Required action> Once you reach the line that contains "Instruction: Collapse the", retype it and every line after it exactly, ending with the last line of the entries.

_ _ _ _ _

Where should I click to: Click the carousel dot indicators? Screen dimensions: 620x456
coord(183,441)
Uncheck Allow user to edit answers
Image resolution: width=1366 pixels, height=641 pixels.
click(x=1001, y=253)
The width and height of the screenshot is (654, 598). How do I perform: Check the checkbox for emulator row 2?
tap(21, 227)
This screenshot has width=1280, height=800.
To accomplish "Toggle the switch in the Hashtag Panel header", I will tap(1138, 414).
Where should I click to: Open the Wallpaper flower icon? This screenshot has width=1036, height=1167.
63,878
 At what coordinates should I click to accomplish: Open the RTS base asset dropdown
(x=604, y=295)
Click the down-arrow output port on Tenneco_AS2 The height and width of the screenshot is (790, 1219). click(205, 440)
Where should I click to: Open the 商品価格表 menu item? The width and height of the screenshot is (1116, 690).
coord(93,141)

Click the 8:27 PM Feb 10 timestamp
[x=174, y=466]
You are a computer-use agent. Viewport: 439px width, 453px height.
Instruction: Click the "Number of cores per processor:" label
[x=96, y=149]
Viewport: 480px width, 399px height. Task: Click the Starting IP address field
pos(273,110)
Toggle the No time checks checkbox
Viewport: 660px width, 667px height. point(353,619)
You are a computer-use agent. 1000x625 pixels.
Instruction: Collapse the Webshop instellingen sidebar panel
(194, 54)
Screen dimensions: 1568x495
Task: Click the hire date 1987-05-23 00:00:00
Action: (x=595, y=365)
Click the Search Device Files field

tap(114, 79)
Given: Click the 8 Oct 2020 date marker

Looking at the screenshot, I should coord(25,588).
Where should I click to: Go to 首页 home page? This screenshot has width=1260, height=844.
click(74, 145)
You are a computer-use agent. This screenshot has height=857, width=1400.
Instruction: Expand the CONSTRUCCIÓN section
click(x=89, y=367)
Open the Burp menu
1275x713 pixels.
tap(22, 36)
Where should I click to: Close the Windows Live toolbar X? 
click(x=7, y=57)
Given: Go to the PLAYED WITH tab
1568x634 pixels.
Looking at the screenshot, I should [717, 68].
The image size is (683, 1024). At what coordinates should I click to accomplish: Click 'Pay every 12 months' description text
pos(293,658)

_ _ _ _ _

Response to the exercise>
Instruction: Collapse the Webshop instellingen sidebar panel
(194, 54)
Screen dimensions: 1568x495
Task: Click the hire date 1987-05-23 00:00:00
Action: (x=595, y=365)
Click the Search Device Files field

tap(114, 79)
Given: Click the 8 Oct 2020 date marker

Looking at the screenshot, I should coord(25,588).
Where should I click to: Go to 首页 home page? This screenshot has width=1260, height=844.
click(74, 145)
You are a computer-use agent. This screenshot has height=857, width=1400.
Instruction: Expand the CONSTRUCCIÓN section
click(x=89, y=367)
Open the Burp menu
1275x713 pixels.
tap(22, 36)
Where should I click to: Close the Windows Live toolbar X? 
click(x=7, y=57)
Given: Go to the PLAYED WITH tab
1568x634 pixels.
Looking at the screenshot, I should [717, 68].
The image size is (683, 1024). At what coordinates should I click to accomplish: Click 'Pay every 12 months' description text
pos(293,658)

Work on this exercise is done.